Work request:
With pictures left out, set down every record word for word.

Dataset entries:

• • • • • • •

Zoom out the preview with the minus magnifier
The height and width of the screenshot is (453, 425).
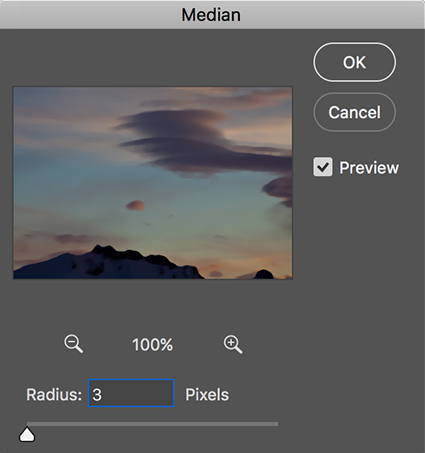point(73,344)
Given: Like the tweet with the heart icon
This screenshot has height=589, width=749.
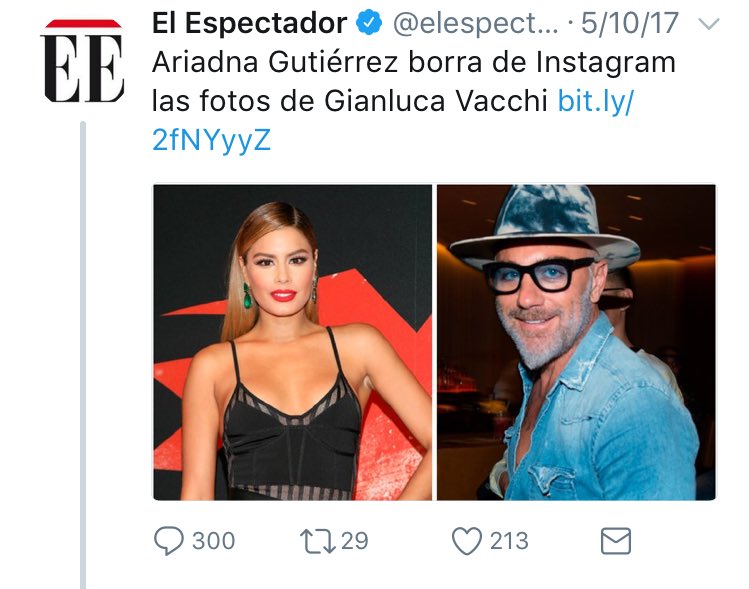Looking at the screenshot, I should click(x=467, y=541).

• • • • • • •

Reply to the task:
Zoom out the preview with the minus magnifier
The height and width of the screenshot is (453, 425).
point(73,344)
Given: Like the tweet with the heart icon
This screenshot has height=589, width=749.
Looking at the screenshot, I should click(x=467, y=541).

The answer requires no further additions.